On her way to Pagan, she was stopped by the lord of celestials, Śakra. Śakra tried to negotiate between Alaungsithu and her and asked her to donate her magical arts as an offering to him, and she agreed to his request. Then, she transferred her magical arts into a snake. Śakra killed the snake by cutting it into three parts. She threw away three parts of the snake, and the head part fell into Yinmabin, resulting in the region having an abundance of venomous snakes. The middle part fell into Yaw, where many people in that region are said to automatically learn magic arts within their mother's womb. Finally, the tail part fell into Monywa, causing that region to rarely see venomous snakes. As a reward, Śakra transformed her into a divine being or nymph. It is said that among Burmese nats, Saw Nan Mu is the only one who became a nat without experiencing death.
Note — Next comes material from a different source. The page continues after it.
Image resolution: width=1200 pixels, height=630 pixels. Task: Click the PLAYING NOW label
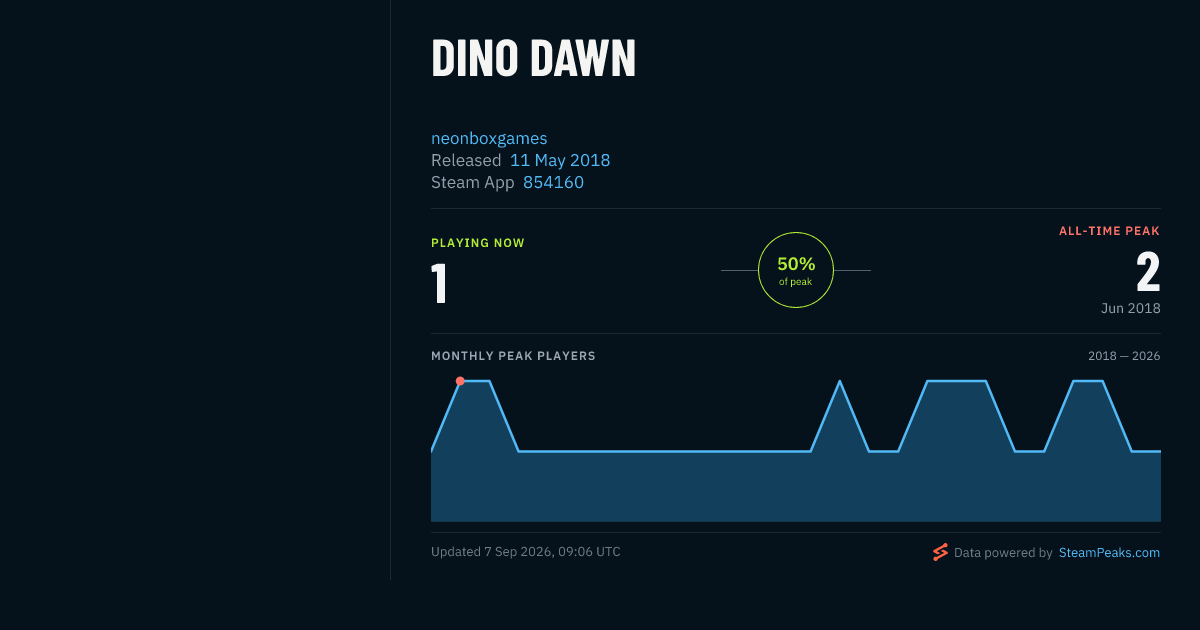click(478, 243)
While King Alaungsithu was traveling along the Chindwin River by royal barge, Saw Nan Mu used her magical power to stop the royal barge. She manifested herself in front of the king and explained what had happened. After the king learned about the sins of his queen Nagasena, he ordered her execution. As a result, the king granted Saw Nan Mu possession of the Pale region and the Ponetaung Ponenya region (present-day Yinmabin District) as her spiritual fief.

==Worship==
Her local followers believe that by worshiping her, they will experience a productive harvest, successful business, and support for increasing their crops and health. In the area of Amay Yay Yin, if a well is dug to about 300 feet, water naturally flows out from the water pipes to the surface of the ground. She is considered a nature spirit and the "kawei" (witch) type within the pantheon of Burmese nats. Amay Yay Yin's shrine is situated at ninety-nine water reservoirs in Yinmabin Township.

The festival of Amay Yay Yin is celebrated on the full moon day of Tabaung each year in Zeetaw village, Yinmabin Township. It is particularly renowned among local farmers. The festival venue spans more than 75 acres, hosting over a thousand shops at the shrine square during the festivities. People from the Pontaung Ponnya area gather to offer bananas, coconuts, flowers, and Eugenia myrtifolia at the shrine during the Amay Yay Yin festival.